It was back in 2015 that we debuted the new Day-Date 40 that, in turn, first introduced Rolex’s new generation of 32xx calibers, Superlative Chronometer -2/+2 second daily accuracy tests, and the ceramic inserts in between the precious metal links of its President bracelet. Those, in a nutshell, made for a major product update, and it was just a matter of time that the 36mm version received them. On that note, I had expected the Day-Date 36, “the be all, end all” prestige watch of Rolex, to not lag behind quite so long — but it has to be said that four years, by Rolex standards, is but a blink of an eye.

These colorful dials are darker around their edges and lighter by their center — H. Moser & Cie is often credited for bringing this style to light, although one must not forget that this was a popular design choice a number of decades ago, all the same. On a personal note, I have yet to grow used to these vignette dials on the Day-Date 36. There somehow is not enough room on the Day-Date 36’s — mind you, beautifully proportionate — dial. The Day-Date 40, by contrast, often looks vast, like a saucer, and that certainly would have been my choice to introduce this style.
More to the point, this transitional execution doesn’t look elegant — not to me, at least. It is a brand new watch that somehow looks old and dated. Whereas the presentation of the Day-Date 36 itself, meaning the case, fluted bezel, and President bracelet, are as timeless as a Roman marble bust, this vignette effect reminds me of the cheap plastic cover on an ’80s Rolodex. Needless to say, the fact that I am yet to get it doesn’t mean others won’t.
A number of previous Day-Date 36 models suffered from at least some legibility issues, and these new “ombré” dials don’t appear to help with that. The hands often turn dark in their reflectivity; pair that with the transitional colors of the dial, and you have a camouflage effect, which really isn’t what you want if it’s legibility you’re after. I am an absolute sucker for a Rolex with baguette-cut diamond hour markers — and diamond indices in general — and yet, here, they appear to strangely blend in.

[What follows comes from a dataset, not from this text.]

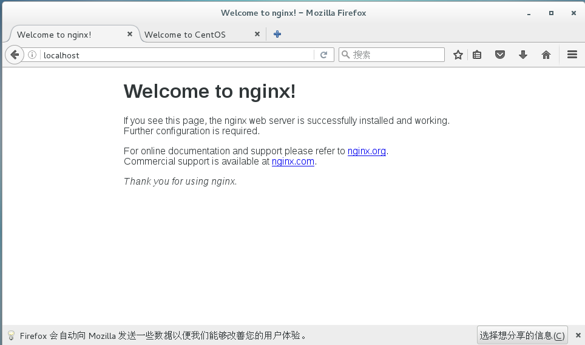
Task: Save page using the Pocket icon
Action: click(x=500, y=55)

There are a few stone dial options — for a hefty premium of around €8,000 in Europe, which equals around $9,000 in the US. The 18k white gold version gets a pink opal dial, while the 18k yellow gold, as seen above, receives a “slightly veined turquoise decorative stone dial” (Rolex’s words for it). The indices are diamond-set — and we know these tiny diamonds always make for a substantial premium on a Rolex watch. I’m a fan of the color of turquoise and the way it generally looks on watches, but on this occasion, both this and the pink opal look distinctly feminine — and I do kind of wish at least one of these stone dials were for men.

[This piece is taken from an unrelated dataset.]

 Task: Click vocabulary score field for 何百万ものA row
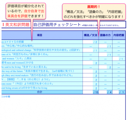tap(103, 54)
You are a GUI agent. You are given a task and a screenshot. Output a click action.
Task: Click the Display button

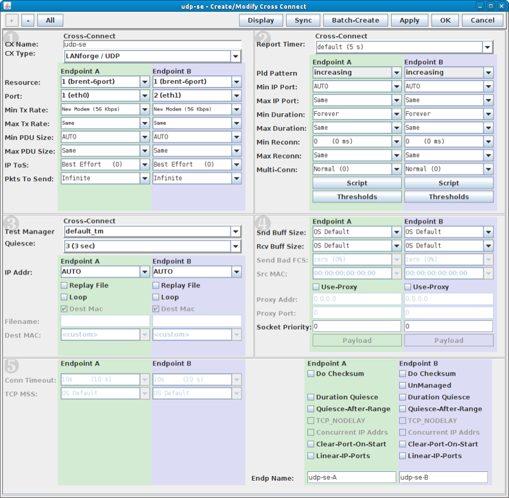tap(261, 21)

Rolex GMT-Master II 126719BLRO Pepsi With Meteorite Dial

In 2018, Rolex dropped the bomb by launching the steel-version Pepsi, sold exclusively on the five-link Jubilee bracelet in an effort to differentiate the steel variant from the much more expensive all-white-gold watch for which customers had been shelling out considerable sums for a number of years. Many would agree that the outrage has been mitigated, but it is true that, even on the Jubilee, the steel Pepsi is a very tempting and extremely appealing proposition for many in the brand’s current lineup.
2019 saw that steel Rolex GMT Pepsi untouched, while the 40mm-wide, 18k white-gold version got an expectedly well received meteorite dial option that is, naturally, not configurable for any other version, just the 18k white gold GMT-Master II 126719BLRO reference. I think it’s fairly easy to see where this might be coming from: Since the steel Jubilee Pepsi’s debut, the 18k white gold Pepsi has presumably dipped in demand — probably to an extent that was noticeable to Rolex itself. In response to this, Rolex might have been seeking a solution that would help set this precious version that much more distinctively apart from the (un-)common man’s steel.

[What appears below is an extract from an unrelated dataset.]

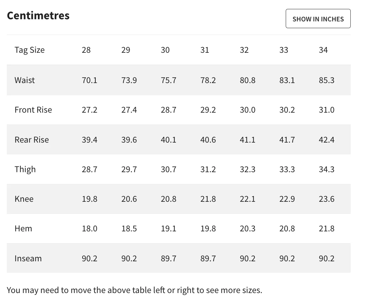This screenshot has width=365, height=308.
Task: Click the Show in Inches button
Action: (x=318, y=19)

Perhaps there is, it seems, nothing else to be added to the meteorite dial option on the Rolex GMT-Master II 126719BLRO Pepsi, other than the fact that it joins an objectively narrow circle of exclusive Rolex watches to have ever been factory-fitted with a dial of extraterrestrial origin, and that it remains one of only a handful of components that Rolex is proud to use, yet has absolutely nothing to say about. Fitted with the latest generation Manufacture Rolex Calibre 3285, introduced in 2018, the 126719BLRO offers over 70 hours of power reserve and the pretty darn impressive -2/+2 second daily-accuracy tolerance that all currently produced Rolex watches are in-house tested against.


Of notable news, as brought to my attention by my friend and our Senior Editor, Bilal, is the return of the blue dial GMT-Master II Pepsi in 18ct white gold – on the Oyster bracelet, of course. This blue dial Pepsi, in this very configuration, was originally introduced at BaselWorld 2018.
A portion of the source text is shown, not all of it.